I started pondering on the whole idea of asking to pick someone’s brain recently as our team has come across some potential clients thinking that consulting, or FREElance work, is just that – free. I am all for collaborating, partnering, sharing ideas and lending knowledge wherever I can. I love hearing what others are up to and offering advice or suggestions based on my own experiences, both professional and personal. But as a consultant, I’ve found myself being cautious of what I share – at what point is this now a professional consultation, or at what point are we losing a potential client because I’m setting the foundation for a project I could have been hired to do?

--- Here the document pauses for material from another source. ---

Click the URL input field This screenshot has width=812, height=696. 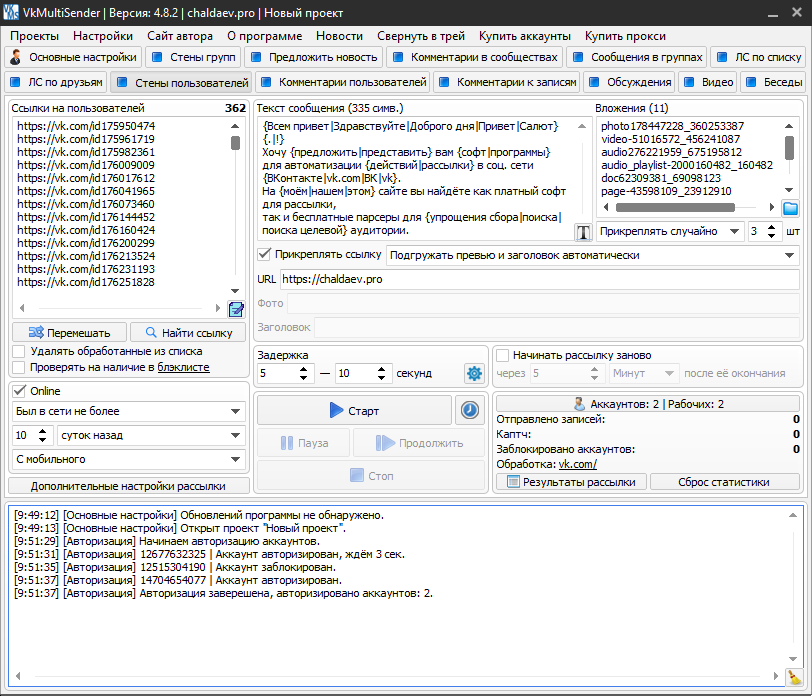[538, 279]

Three years into business ownership and I’m still trying to find my rhythm – especially in the times of COVID! Do (did) we attend every business mixer in the community to get our name out? Do we cold call, cold email, head straight to local nonprofit offices and share a little about what we do? And the dreaded… do we do some work for free? Truth is, I’ve done all of the above, including work for free or close to nothing. Why? Because owning your own business is scary, marketing your business is sometimes weird and unknown, and I started confusing “volunteered” time as a means to promote ourselves. We here at RevComm give back to our community in various ways – we donate, we volunteer, we advocate. This is outside of our consulting business and something that means very much to us as a team. But I have realized that undervaluing our business – our skillset, our expertise – is not a successful way to promote a business.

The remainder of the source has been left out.